Having a world champion on hand in the person of Terence “Bud” Crawford is an extra benefit of training there.

“When Terence is in town to train everyone comes in and wants to train with him. It’s really cool seeing the Crawford entourage coming in.
It’s amazing actually just watching his fights and realizing, ‘Oh, I train with him.’ It’s really cool, too, that he kind of helps everyone (with pointers).”

With Bud and Co. behind her, Haley is excited about her potential in and out of the ring. She looks forward to traveling to tournaments next summer to prove herself in competition.

“I’d like to show everyone that girls can do what guys can do. I’d like to go as far as I possibly can in the sport.”

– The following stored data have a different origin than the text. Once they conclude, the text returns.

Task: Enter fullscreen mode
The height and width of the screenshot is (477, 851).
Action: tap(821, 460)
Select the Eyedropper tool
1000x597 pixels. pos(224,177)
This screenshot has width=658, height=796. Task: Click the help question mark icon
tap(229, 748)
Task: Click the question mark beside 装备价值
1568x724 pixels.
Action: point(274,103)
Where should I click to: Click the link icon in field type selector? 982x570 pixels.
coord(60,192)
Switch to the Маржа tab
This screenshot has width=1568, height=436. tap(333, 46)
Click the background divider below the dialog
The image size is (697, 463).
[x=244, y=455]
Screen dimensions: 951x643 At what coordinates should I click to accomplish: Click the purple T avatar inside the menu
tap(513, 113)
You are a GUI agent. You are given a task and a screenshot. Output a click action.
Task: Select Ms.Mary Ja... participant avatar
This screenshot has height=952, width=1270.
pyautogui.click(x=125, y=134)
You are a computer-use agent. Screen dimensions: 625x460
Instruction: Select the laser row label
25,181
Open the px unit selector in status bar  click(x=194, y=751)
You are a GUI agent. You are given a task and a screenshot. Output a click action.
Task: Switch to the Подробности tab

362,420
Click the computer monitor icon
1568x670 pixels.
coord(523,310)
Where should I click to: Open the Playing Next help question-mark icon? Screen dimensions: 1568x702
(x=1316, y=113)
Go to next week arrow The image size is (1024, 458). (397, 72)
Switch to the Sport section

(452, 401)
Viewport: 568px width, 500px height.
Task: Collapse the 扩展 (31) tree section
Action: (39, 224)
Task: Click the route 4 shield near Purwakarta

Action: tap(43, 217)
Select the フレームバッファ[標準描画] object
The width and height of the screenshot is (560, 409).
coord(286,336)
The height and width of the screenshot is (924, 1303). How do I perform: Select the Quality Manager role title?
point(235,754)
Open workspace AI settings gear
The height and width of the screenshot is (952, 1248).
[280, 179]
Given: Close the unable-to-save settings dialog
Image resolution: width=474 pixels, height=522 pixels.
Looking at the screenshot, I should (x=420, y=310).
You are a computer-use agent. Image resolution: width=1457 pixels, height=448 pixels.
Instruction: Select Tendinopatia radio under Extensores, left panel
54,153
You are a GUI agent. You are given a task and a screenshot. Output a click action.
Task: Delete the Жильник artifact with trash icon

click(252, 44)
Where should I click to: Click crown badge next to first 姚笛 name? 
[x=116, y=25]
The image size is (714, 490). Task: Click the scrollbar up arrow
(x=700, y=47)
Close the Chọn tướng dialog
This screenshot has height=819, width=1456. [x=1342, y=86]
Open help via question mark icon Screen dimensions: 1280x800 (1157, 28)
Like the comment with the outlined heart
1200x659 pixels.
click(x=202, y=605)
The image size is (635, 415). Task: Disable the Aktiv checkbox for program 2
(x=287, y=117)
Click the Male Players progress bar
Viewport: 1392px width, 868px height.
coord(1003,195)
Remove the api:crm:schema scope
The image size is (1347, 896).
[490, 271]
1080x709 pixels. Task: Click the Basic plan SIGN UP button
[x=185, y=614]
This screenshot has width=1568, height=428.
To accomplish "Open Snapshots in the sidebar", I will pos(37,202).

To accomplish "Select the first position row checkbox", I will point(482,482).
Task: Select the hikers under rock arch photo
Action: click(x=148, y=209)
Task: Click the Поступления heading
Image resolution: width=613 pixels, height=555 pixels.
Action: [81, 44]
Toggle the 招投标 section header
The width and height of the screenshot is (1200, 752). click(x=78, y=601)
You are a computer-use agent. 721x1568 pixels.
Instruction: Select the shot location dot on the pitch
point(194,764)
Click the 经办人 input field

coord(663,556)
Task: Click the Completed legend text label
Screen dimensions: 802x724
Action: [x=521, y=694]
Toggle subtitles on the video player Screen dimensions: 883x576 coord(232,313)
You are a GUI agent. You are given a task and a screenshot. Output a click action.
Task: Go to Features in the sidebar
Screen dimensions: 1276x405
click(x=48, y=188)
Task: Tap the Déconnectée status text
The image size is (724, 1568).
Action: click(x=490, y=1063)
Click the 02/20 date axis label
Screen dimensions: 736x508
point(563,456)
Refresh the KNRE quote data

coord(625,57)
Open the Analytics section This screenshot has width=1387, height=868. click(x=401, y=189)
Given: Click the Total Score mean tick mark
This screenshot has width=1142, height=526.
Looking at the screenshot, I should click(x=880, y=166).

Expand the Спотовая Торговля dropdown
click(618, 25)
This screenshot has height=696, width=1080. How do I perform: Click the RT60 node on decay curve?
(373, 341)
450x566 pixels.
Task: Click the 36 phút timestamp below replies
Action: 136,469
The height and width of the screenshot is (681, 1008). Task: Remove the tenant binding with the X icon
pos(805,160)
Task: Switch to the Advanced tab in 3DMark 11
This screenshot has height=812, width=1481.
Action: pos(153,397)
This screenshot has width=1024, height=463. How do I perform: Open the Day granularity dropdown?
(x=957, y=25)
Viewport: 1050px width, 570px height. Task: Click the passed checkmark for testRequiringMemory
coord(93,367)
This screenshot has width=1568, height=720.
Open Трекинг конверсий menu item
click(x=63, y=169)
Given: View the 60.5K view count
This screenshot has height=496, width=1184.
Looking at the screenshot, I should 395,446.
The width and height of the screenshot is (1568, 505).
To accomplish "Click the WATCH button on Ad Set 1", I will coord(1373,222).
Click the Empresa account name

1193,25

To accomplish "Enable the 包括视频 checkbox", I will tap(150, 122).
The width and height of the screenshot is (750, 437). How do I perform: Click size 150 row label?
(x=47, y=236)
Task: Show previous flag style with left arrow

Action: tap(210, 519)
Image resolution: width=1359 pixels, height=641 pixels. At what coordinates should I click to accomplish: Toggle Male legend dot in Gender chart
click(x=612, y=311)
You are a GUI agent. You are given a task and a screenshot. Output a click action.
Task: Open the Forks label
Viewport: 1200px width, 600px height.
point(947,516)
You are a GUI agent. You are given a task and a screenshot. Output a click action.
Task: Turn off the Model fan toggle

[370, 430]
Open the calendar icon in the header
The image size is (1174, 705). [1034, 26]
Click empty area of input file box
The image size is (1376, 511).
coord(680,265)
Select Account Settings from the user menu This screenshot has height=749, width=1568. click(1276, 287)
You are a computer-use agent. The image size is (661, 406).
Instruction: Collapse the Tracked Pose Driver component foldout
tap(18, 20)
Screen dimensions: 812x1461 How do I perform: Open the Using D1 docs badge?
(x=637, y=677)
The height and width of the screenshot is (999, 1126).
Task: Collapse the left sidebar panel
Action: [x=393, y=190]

Away from boxing, her new-found confidence has her intent on studying forensic science in college. Her goal is to become a crime scene investigator.

Alan and Ary Panduro Angulo
Siblings Alan and Ary Panduro Angulo hail from a boxing family. Their uncle Alfredo Angula is a highly regarded Mexican prizefighter who once held the WBO light middleweight title. The boys, ages 10 and 13, respectively, were trained by their father at home before they tried out some gyms. After meeting Bud they fell in with him and his B & B Boxing Academy and they have not looked anywhere else since.

Training there Alan’s learned the value of putting his all into the sport.

“It’s like really hard work – hitting the pads, hitting the bag, doing pushups, doing jumping jacks, it’s just a lot of hard work. It pays off in fights, you know,” says Alan, who was among the first fighters to compete for B & B.

The brothers say the work ethic that boxing demands carries over to their schoolwork and chores.

Alan says it doesn’t hurt either being surrounded by champions who exemplify what it takes to be successful. “It gives me motivation,” he says. Getting advice from a world champion, he adds is, “really awesome.”

Ary also appreciates having Bud in his corner. “He’s very gracious. He motivates everyone in the gym. Whenever I’m tired and I sit down he’s like. ‘Go hit the bag and exercise more.’ He’s like always there. He’s great, he’s really a nice guy to be around. He’s very cool and funny. I like him a lot.”

He says the coaches look out for him and his brother: “They’ve always got our back.”

Ary. who’s battled obesity, appreciates the health benefits he sees from getting in good shape and staying fit. “It’s helped me lose weight and it’s gotten me in good condition.” That’s given him a better self-image.

At other gyms the brothers were sometimes the only kids present. At B & B they often work side by side with kids their own age trying to get in shape and learning the ropes of the Sweet Science just like them.

Alan says, “You’re not like the only kid around here, you’re surrounded by kids that want to do this sport. too.”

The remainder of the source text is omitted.